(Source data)
☆ ☆ ☆

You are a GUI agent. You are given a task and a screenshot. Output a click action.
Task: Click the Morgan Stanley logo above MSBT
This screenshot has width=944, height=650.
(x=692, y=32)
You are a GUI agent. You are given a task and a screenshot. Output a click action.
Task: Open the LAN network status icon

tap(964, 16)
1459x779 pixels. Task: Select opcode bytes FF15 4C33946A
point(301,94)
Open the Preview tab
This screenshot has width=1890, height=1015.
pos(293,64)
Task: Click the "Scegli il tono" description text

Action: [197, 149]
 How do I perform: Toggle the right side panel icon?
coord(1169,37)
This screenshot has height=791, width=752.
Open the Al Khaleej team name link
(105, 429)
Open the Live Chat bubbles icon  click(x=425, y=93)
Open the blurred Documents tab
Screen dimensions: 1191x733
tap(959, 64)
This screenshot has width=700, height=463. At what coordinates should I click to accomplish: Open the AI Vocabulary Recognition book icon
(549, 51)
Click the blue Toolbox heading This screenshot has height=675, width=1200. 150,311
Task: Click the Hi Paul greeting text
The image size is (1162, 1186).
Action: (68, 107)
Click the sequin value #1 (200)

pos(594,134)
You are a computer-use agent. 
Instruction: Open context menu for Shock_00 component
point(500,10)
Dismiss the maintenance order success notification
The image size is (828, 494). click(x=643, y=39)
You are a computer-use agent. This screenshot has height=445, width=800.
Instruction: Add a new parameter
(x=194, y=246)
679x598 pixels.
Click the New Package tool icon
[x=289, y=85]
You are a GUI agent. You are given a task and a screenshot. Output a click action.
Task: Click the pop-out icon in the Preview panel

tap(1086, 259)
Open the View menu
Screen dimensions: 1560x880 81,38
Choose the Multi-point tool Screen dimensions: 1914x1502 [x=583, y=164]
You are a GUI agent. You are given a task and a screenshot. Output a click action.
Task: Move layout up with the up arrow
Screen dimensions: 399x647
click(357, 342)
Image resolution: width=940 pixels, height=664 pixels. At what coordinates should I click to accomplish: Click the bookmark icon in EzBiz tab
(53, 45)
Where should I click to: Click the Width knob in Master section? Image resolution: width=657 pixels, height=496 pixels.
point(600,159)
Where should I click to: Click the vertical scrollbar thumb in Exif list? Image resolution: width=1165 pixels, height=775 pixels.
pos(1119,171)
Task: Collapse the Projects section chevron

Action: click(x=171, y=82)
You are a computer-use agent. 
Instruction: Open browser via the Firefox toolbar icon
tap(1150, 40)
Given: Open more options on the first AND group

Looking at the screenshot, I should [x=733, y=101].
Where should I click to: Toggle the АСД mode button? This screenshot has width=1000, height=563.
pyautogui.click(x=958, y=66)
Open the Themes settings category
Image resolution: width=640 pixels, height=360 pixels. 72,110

☆ ☆ ☆

* [What to produce]
Return every record above exactly as it appears.

* [Result]
You are a GUI agent. You are given a task and a screenshot. Output a click action.
Task: Click the Morgan Stanley logo above MSBT
This screenshot has width=944, height=650.
(x=692, y=32)
You are a GUI agent. You are given a task and a screenshot. Output a click action.
Task: Open the LAN network status icon

tap(964, 16)
1459x779 pixels. Task: Select opcode bytes FF15 4C33946A
point(301,94)
Open the Preview tab
This screenshot has width=1890, height=1015.
pos(293,64)
Task: Click the "Scegli il tono" description text

Action: [197, 149]
 How do I perform: Toggle the right side panel icon?
coord(1169,37)
This screenshot has height=791, width=752.
Open the Al Khaleej team name link
(105, 429)
Open the Live Chat bubbles icon  click(x=425, y=93)
Open the blurred Documents tab
Screen dimensions: 1191x733
tap(959, 64)
This screenshot has width=700, height=463. At what coordinates should I click to accomplish: Open the AI Vocabulary Recognition book icon
(549, 51)
Click the blue Toolbox heading This screenshot has height=675, width=1200. 150,311
Task: Click the Hi Paul greeting text
The image size is (1162, 1186).
Action: (68, 107)
Click the sequin value #1 (200)

pos(594,134)
You are a computer-use agent. 
Instruction: Open context menu for Shock_00 component
point(500,10)
Dismiss the maintenance order success notification
The image size is (828, 494). click(x=643, y=39)
You are a computer-use agent. This screenshot has height=445, width=800.
Instruction: Add a new parameter
(x=194, y=246)
679x598 pixels.
Click the New Package tool icon
[x=289, y=85]
You are a GUI agent. You are given a task and a screenshot. Output a click action.
Task: Click the pop-out icon in the Preview panel

tap(1086, 259)
Open the View menu
Screen dimensions: 1560x880 81,38
Choose the Multi-point tool Screen dimensions: 1914x1502 [x=583, y=164]
You are a GUI agent. You are given a task and a screenshot. Output a click action.
Task: Move layout up with the up arrow
Screen dimensions: 399x647
click(357, 342)
Image resolution: width=940 pixels, height=664 pixels. At what coordinates should I click to accomplish: Click the bookmark icon in EzBiz tab
(53, 45)
Where should I click to: Click the Width knob in Master section? Image resolution: width=657 pixels, height=496 pixels.
point(600,159)
Where should I click to: Click the vertical scrollbar thumb in Exif list? Image resolution: width=1165 pixels, height=775 pixels.
pos(1119,171)
Task: Collapse the Projects section chevron

Action: click(x=171, y=82)
You are a computer-use agent. 
Instruction: Open browser via the Firefox toolbar icon
tap(1150, 40)
Given: Open more options on the first AND group

Looking at the screenshot, I should [x=733, y=101].
Where should I click to: Toggle the АСД mode button? This screenshot has width=1000, height=563.
pyautogui.click(x=958, y=66)
Open the Themes settings category
Image resolution: width=640 pixels, height=360 pixels. 72,110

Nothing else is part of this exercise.